**** Texte de l'entretien ****

Oui mais je pense en être plus conscient que la moyenne des gens et j’essaie donc de combattre cela. Pendant que je voyageais, je me suis beaucoup intéressé à la pleine conscience et dans cette philosophie-là, il est question de faire une seule chose à la fois et d’avoir des objets qui ne servent qu’à une seule chose. Plutôt que de tout avoir dans un téléphone, on va avoir un appareil photo, un cahier pour écrire, un stylo…que l’on a vraiment choisi consciemment pour une activité. On renoue avec une certaine apologie de la lenteur et le portable sert à passer et à recevoir des appels. C’est une façon de se sentir beaucoup mieux et d’être plus efficace. On refait les choses à une échelle de temps assez humaine, on va plus au rythme de la vie et moins à celui de la technologie. En voyageant, je me suis rendu compte que l’on pouvait tout faire avec un Smartphone. Au final, je pouvais être tout seul dans une chambre d’hôtel à l’autre bout du monde et vivre presque la même vie qu’à Paris car avec mon téléphone, je pouvais regarder les mêmes vidéos et parler aux mêmes personnes. « Le Téléphone » dénonce assez cette uniformité totale qui désincarne.
Peux-tu expliciter pour nous ce qu’est un sentiment de verre ?
C’est une forme d’hypersensibilité de l’instant. Cette chanson aborde l’hypersensibilité que l’on ressent dans une histoire d’amour qui vacille et où les choses ne sont pas dites, ce qui fragilise la relation. Sans que cela ne soit de la paranoïa ou de la jalousie, tous les gestes de l’autre sèment le doute et amènent à se poser la question du véritable amour et de la sincérité des sentiments. Le sentiment de verre illustre le fait qu’il faut solidifier la relation sinon elle va casser. Cela pourrait être un synonyme d’à fleur de peau.
Comment est née ta collaboration avec Craig Walker ? Archive fait-il partie des groupes qui t’ont construit musicalement parlant ?
Je l’ai rencontré par hasard lors d’un concert hommage à Christophe dans sa ville natale. J’y ai chanté « Aline » et il se trouve que Craig Walker travaillait sur une version anglaise de la chanson « Les Mots Bleus » juste avant le décès de Christophe. Beaucoup de gens connaissent Archive mais pas forcément le chanteur alors que dans mon histoire, ce groupe est au même niveau que Jeff Buckley, Radiohead et Coldplay. J’ai énormément écouté Archive et j’en ai chanté des chansons. Rencontrer Craig Walker, c’était un peu comme si je rencontrais Thom Yorke. Nous nous sommes retrouvés dans la cuisine en backstage, je lui ai dit que j’étais un très grand fan et nous avons tapé la discute pendant plusieurs heures. Le feeling passe vachement bien avec les gens qui nous ont inspiré ; mes références sont les siennes, mes goûts sont un peu les siens et ma voix s’est un peu construite par rapport à la sienne. Quand il m’a vu sur scène, il a eu comme la validation de son reflet. Normalement, je n’écris pas avec d’autres personnes mais s’il y a bien une personne avec qui j’aurais aimé le faire en anglais, c’était bien lui. Je suis parti écrire avec Craig à Berlin, six chansons sont nées et ce n’est qu’après que j’ai osé lui demandé un featuring.

**** Données recueillies ****

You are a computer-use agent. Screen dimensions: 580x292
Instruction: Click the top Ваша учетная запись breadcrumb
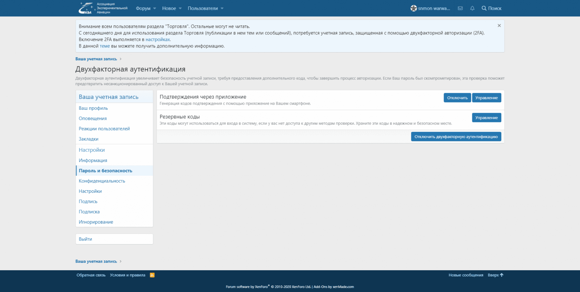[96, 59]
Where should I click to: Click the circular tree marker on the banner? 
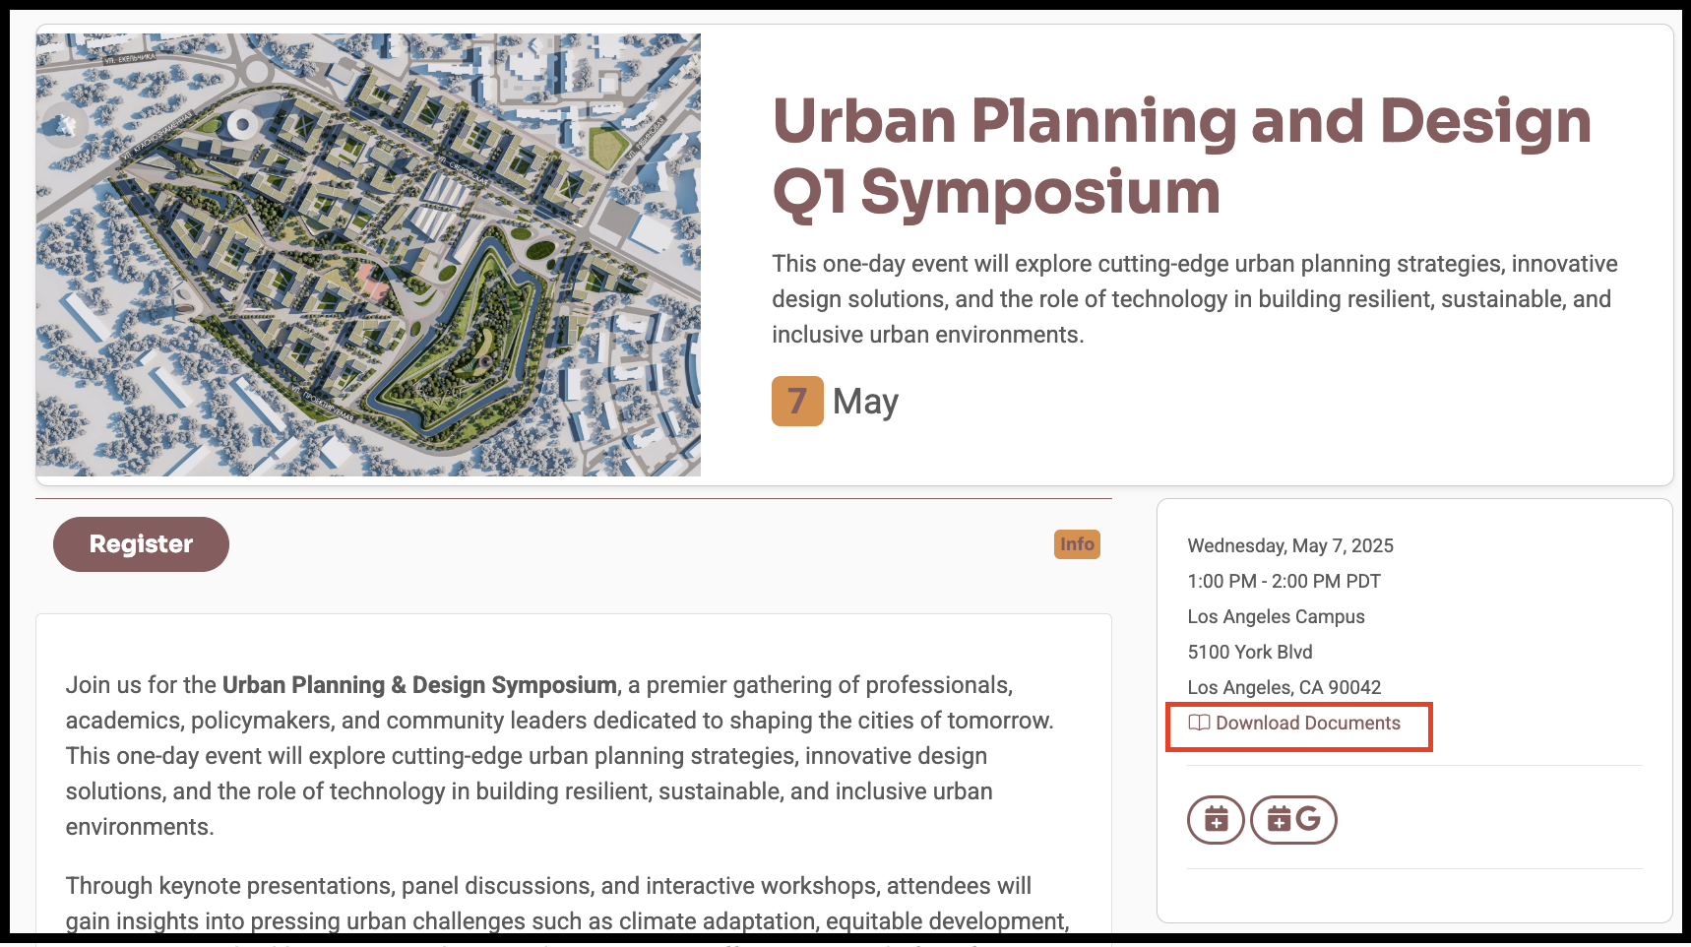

****

■ Liste des tâches:
A) Reproduisez mot pour mot le passage de l'entretien situé entre « C’est une forme » et « musicalement parlant ? », ces deux segments compris.
B) D'après l'entretien, combien de chansons sont nées de l'écriture menée avec Craig Walker à Berlin ?
Les données n'ont aucun rôle à jouer ici.

■ Réponses ci-dessous:
A)
C’est une forme d’hypersensibilité de l’instant. Cette chanson aborde l’hypersensibilité que l’on ressent dans une histoire d’amour qui vacille et où les choses ne sont pas dites, ce qui fragilise la relation. Sans que cela ne soit de la paranoïa ou de la jalousie, tous les gestes de l’autre sèment le doute et amènent à se poser la question du véritable amour et de la sincérité des sentiments. Le sentiment de verre illustre le fait qu’il faut solidifier la relation sinon elle va casser. Cela pourrait être un synonyme d’à fleur de peau.
Comment est née ta collaboration avec Craig Walker ? Archive fait-il partie des groupes qui t’ont construit musicalement parlant ?

B) Six chansons.